Unfortunately, businesses often underestimate the power of employee retention. It’s costly to have high employee turnover, both in the short-term and the long-term, and maintaining current employees not only saves money – it increases productivity. Workers need to feel secure in their positions to continually invest in the business. Here are 3 simple ways managers can reinvest in their employees.

Establish a Company Culture

Culture is the biggest trend in business for a reason. Having shared values across departments creates a sense of community within the workplace. Millennials in particular are looking for companies that have a common goal they’re trying to reach, preferring that everyone enjoys a shared experience. Establishing company culture early on also helps serve as a set of guidelines. When you clearly define what behavior is appropriate in the workplace, what example everyone should follow, and what’s most important to the company, there’s no ambiguity or confusion. Everyone will be on the same page.

Involve Employees in the Process

There are many ways to involve employees, but the simplest is through establishing an open line of communication. Transparency is important, and relaying information in a clear, concise, and consistent way will keep the business running on track. No one likes being kept out of the loop, especially when their job duties hinge upon having the correct information in a timely manner. Communication breakdowns often lead to decreased efficiency and frustration among the staff.
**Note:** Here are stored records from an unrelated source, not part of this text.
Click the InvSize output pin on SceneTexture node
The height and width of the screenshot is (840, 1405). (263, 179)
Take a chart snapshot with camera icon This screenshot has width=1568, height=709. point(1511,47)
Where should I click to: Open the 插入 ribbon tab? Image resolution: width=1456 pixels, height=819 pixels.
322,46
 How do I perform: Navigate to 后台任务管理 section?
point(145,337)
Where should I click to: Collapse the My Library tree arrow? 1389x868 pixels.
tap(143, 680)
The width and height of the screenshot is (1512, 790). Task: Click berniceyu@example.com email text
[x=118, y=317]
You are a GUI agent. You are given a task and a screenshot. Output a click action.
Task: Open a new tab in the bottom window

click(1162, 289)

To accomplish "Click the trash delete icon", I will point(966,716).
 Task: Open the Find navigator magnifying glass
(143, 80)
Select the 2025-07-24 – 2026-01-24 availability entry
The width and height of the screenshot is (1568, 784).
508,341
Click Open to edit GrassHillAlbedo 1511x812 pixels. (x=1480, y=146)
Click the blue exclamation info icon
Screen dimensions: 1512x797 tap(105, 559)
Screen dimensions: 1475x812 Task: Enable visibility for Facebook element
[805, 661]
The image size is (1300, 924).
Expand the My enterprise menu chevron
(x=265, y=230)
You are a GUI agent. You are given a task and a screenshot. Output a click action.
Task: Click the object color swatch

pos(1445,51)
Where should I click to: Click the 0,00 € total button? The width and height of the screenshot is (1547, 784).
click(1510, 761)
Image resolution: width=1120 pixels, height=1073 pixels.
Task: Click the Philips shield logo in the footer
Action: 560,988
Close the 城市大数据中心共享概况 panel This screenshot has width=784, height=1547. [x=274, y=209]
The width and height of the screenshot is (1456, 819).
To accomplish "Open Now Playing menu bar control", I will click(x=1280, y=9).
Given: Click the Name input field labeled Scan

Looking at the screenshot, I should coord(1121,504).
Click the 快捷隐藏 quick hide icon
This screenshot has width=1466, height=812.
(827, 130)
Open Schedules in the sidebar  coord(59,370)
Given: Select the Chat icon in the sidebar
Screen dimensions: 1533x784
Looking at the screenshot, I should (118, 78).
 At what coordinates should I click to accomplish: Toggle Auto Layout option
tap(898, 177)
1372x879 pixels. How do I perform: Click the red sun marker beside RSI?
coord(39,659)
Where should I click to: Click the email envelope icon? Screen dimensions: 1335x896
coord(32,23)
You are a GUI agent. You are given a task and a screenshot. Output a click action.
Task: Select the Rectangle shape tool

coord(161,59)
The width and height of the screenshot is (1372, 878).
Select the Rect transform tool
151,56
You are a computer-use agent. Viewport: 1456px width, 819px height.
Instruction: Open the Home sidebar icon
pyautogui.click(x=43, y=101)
The real key, however, is taking it a step further by gathering the opinions of employees. Managers who survey their employees, ask for both positive and negative feedback, and then implement some of those suggestions help cultivate a sense of importance within the workplace. Employees will feel like their opinions matter because they are helping actively shape the future of the company. You can even change the company culture based on your employees by understanding what they value and figuring out what’s common among them.

Recognize Your Employees Appropriately

Often, businesses have employee recognition programs that reward employees based on tenure. For example, Bill may receive recognition for having been with the company for twenty years, while Sarah, who has only been employed for three, is going above and beyond and not being recognized for it. Rewards should be based on performance, both to promote good work and show appreciation for their workers.

Businesses that invest in their employees are more successful than those that don’t. Creating a shared company culture, surveying and involving employees in the decision-making process, and rewarding hard work over tenure will boost employee retention by facilitating a more positive, communal workplace.